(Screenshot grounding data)
/---
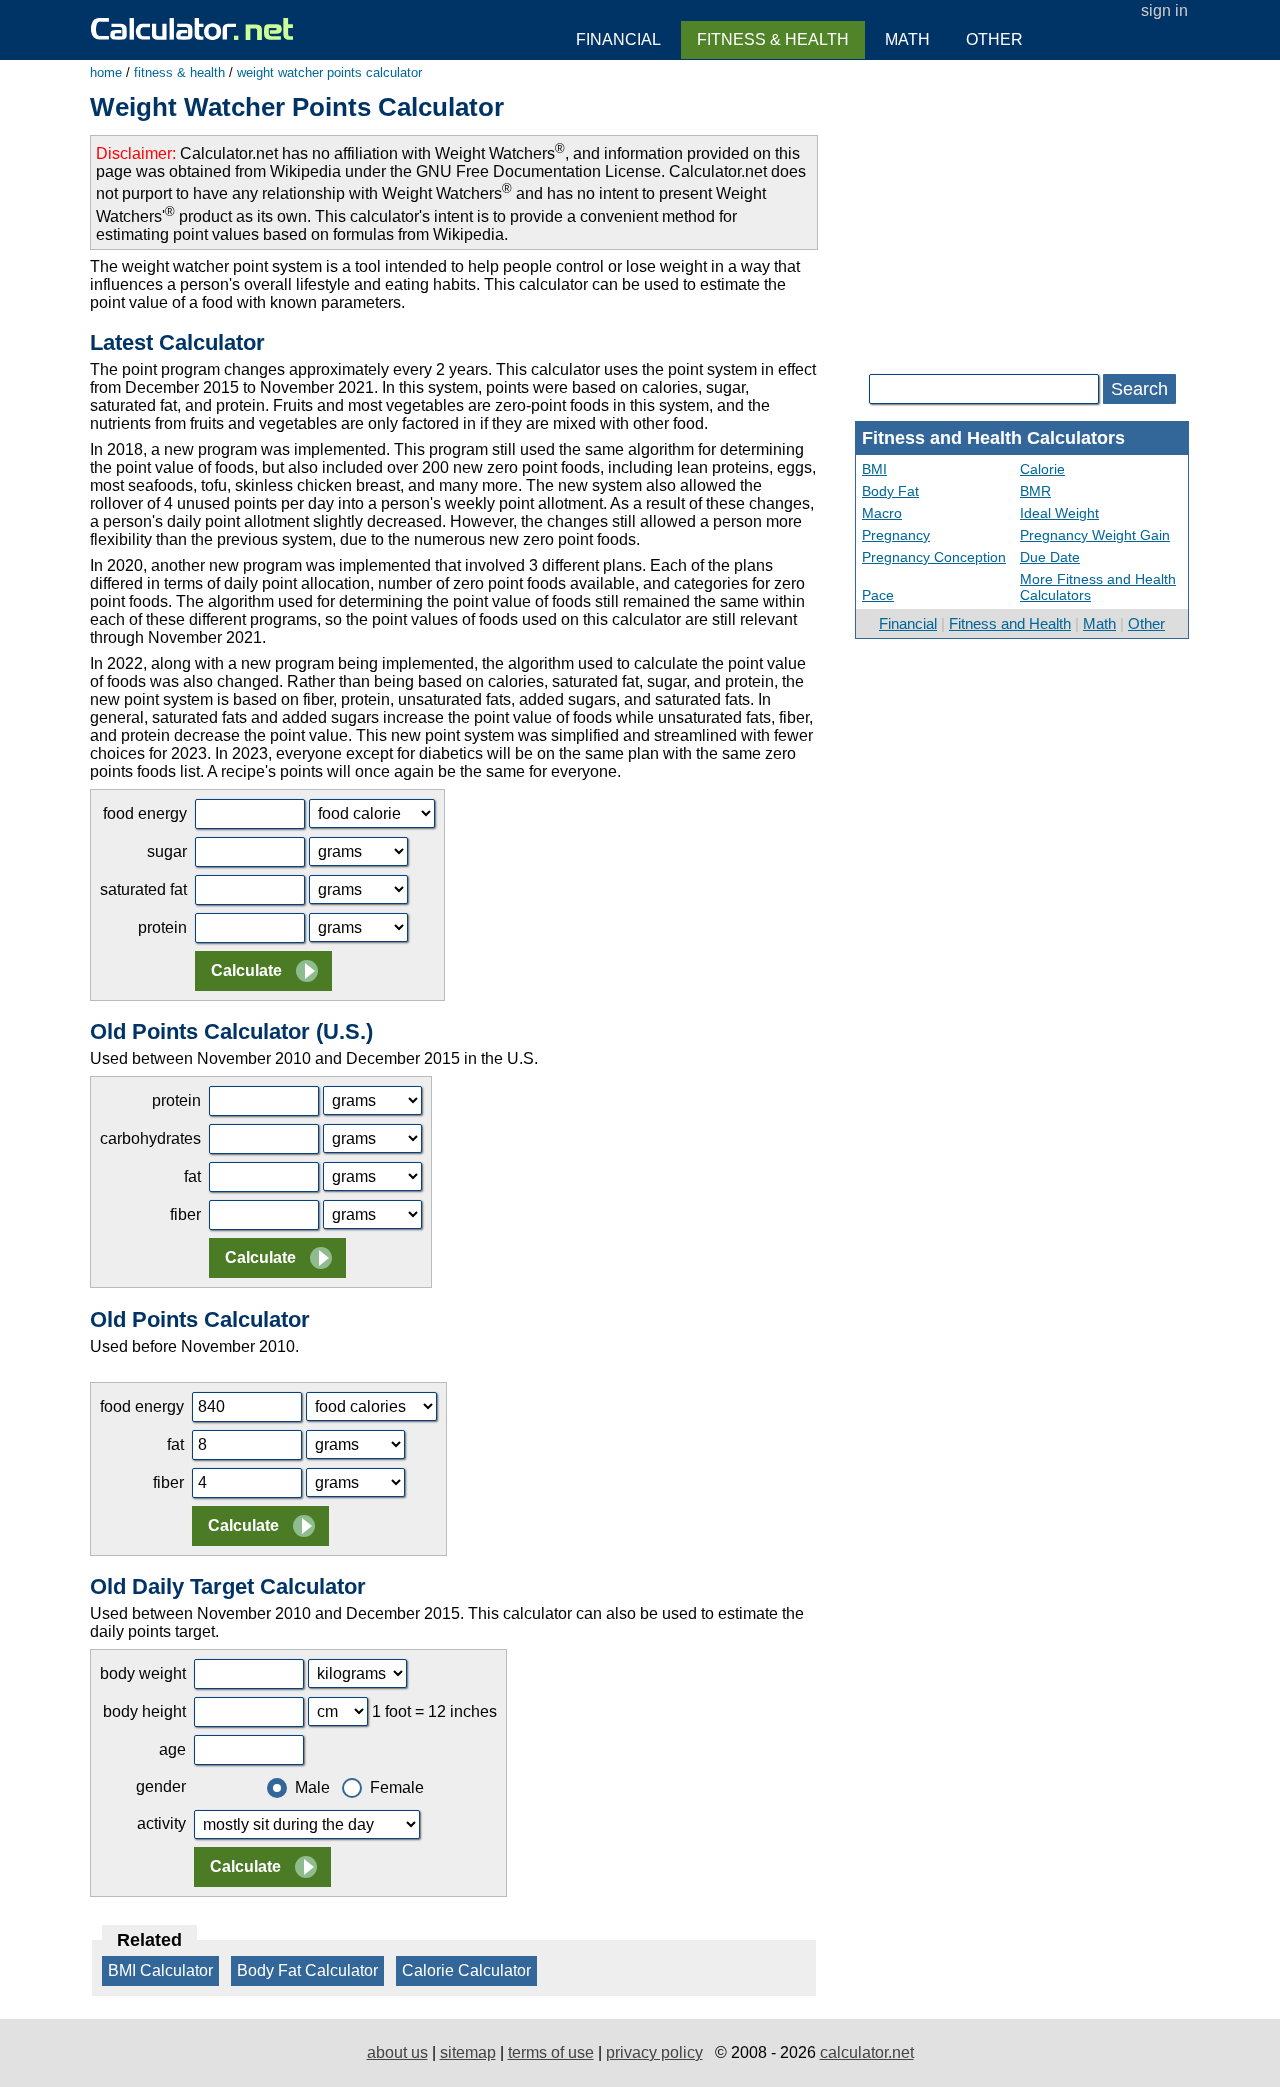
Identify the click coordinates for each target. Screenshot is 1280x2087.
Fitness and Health (1010, 623)
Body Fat (890, 491)
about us (397, 2052)
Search (1139, 389)
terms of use (551, 2052)
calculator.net (867, 2052)
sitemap (468, 2052)
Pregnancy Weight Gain (1095, 535)
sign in (1164, 10)
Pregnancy (896, 535)
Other (1146, 623)
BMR (1035, 491)
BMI (874, 469)
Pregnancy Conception (934, 557)
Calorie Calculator (466, 1970)
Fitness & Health (773, 39)
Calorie (1042, 469)
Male (312, 1787)
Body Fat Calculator (307, 1970)
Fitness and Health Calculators (993, 438)
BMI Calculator (160, 1970)
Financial (908, 623)
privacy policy (654, 2052)
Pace (878, 595)
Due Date (1050, 557)
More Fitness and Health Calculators (1098, 587)
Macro (882, 513)
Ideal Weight (1059, 513)
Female (397, 1787)
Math (1099, 623)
\---
* **Required action**
Only the lines from the one that holds "privacy policy (654, 2052)" through the end of the records should appear in the answer, each restated exactly.

* **Completed task**
privacy policy (654, 2052)
Pace (878, 595)
Due Date (1050, 557)
More Fitness and Health Calculators (1098, 587)
Macro (882, 513)
Ideal Weight (1059, 513)
Female (397, 1787)
Math (1099, 623)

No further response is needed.